- Exercise description
Set down the lines below, exactly, starting at the one that contains "Task: Open More info about AWS Lambda link" and stopping at the last line, inclusive. Omit pictures.

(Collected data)
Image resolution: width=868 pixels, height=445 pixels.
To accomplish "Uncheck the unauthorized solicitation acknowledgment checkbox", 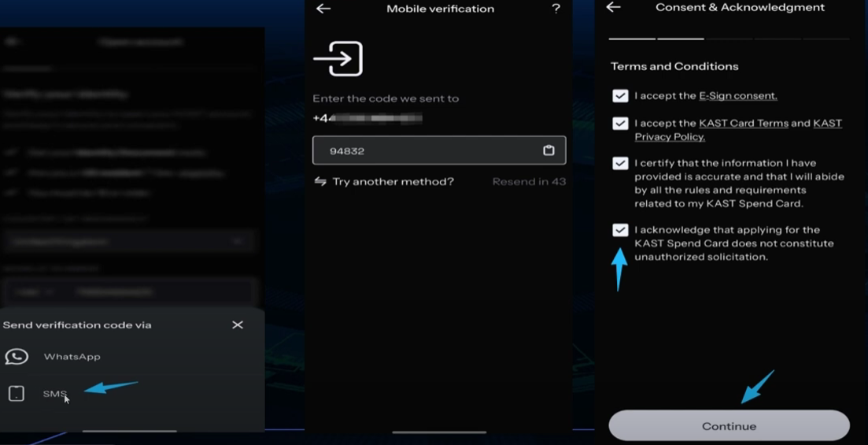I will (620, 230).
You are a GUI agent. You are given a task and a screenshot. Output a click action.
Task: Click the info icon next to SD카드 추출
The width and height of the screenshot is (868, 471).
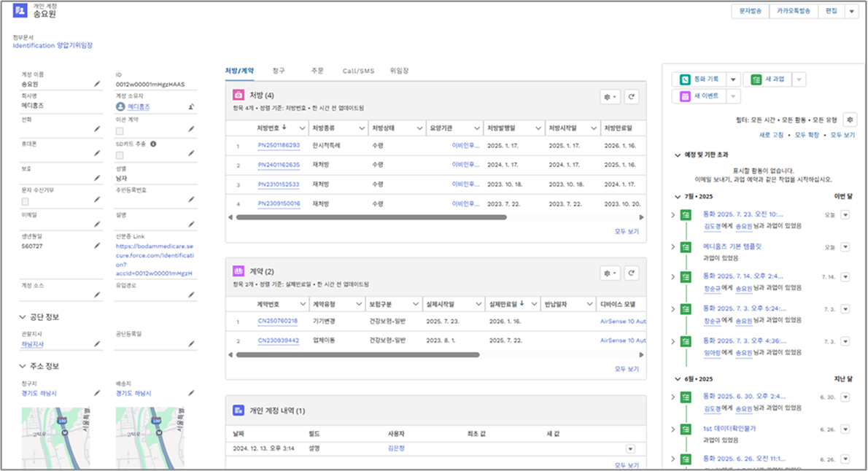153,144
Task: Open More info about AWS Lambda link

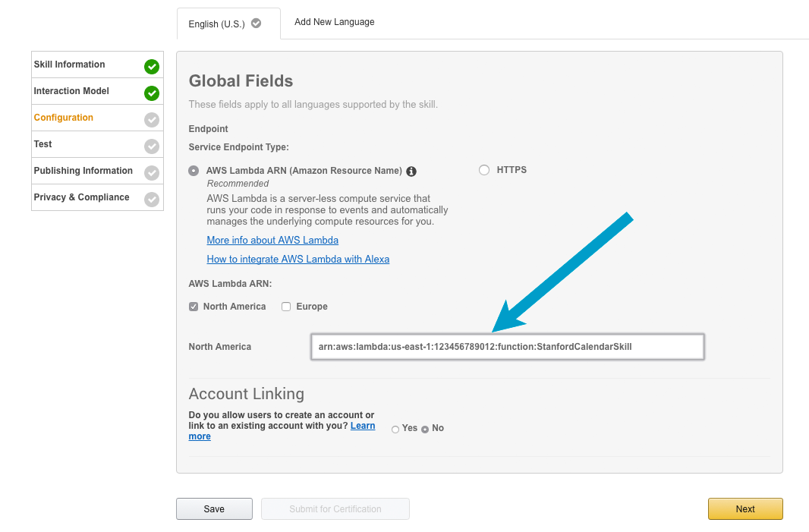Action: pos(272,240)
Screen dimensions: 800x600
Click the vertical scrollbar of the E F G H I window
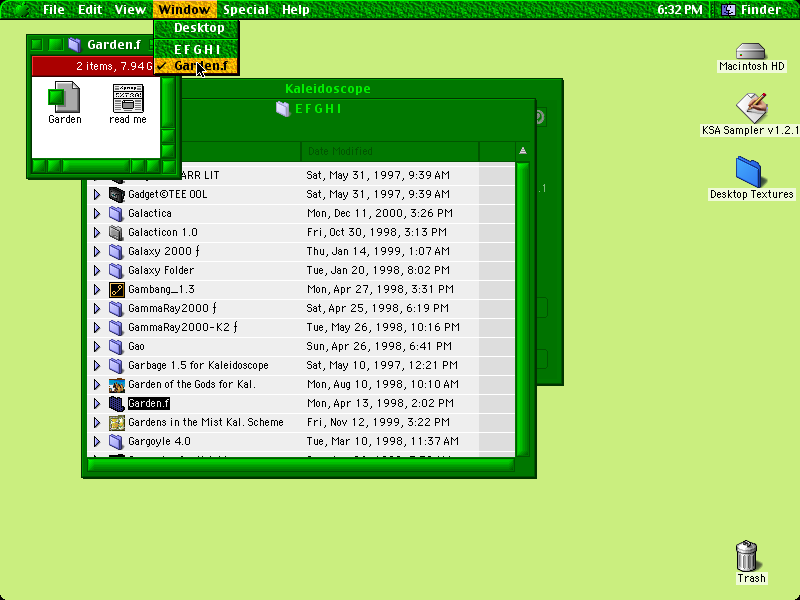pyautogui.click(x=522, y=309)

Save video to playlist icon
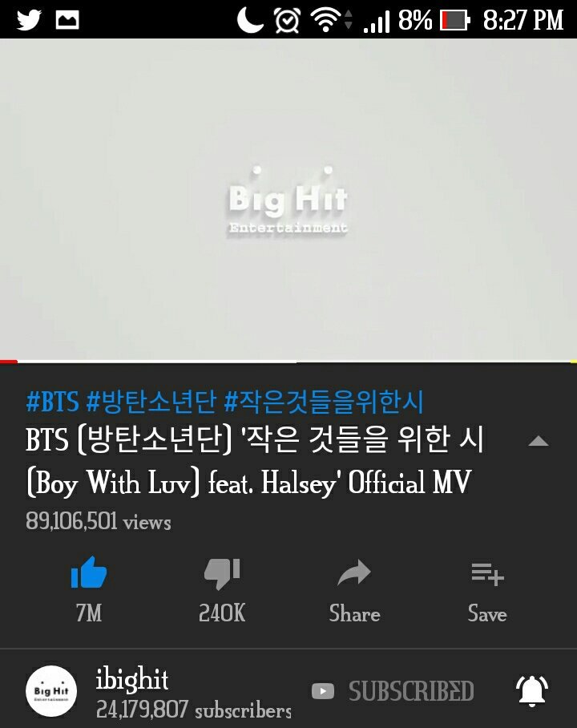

- The answer
Task: Open More info about AWS Lambda link

Action: pos(272,240)
Screen dimensions: 800x600
Click the vertical scrollbar of the E F G H I window
pyautogui.click(x=522, y=309)

Save video to playlist icon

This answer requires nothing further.